O não senso de «Vida» e «Morte»
Que diferença poderia haver entre «viver» e «morrer»? «Viver» é só a elaboração em duração sequencial do que de outro modo é conhecido como «morte».
Quando O-Que-somos funciona, estendendo em três aparentes dimensões espaciais e outra dimensão as interpretando como duração, juntas conhecidas como «espaço-tempo», há o que se conhece como «viver». Quando esse processo cessa não somos mais estendidos em duração sequencial, não mais somos elaborados em «espaço», «espaço-tempo» não mais é e o aparente universo des-aparece.
Então dizemos, estamos «mortos».
Mas enquanto o que somos nunca tínhamos «vivido», e não podemos «morrer».

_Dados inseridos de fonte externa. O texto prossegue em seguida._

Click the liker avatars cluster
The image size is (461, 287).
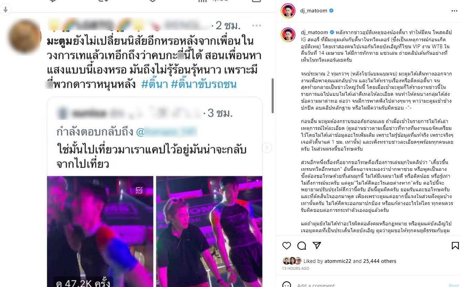292,261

Onde «nós» poderíamos viver? Quando «nós» poderíamos morrer? Como poderia haver tais coisas como «nós»? «Viver» é uma ilusão espacial, «morrer» é uma ilusão temporal, «nós» somos uma ilusão espaço-temporal baseada na interpretação serial de «paradas» dimensionais ou «quanta» cognoscidos como movimento.
Só os conceitos de infinidade e intemporalidade podem sugerir uma noção do que nós somos enquanto a fonte e origem de aparição ou manifestação.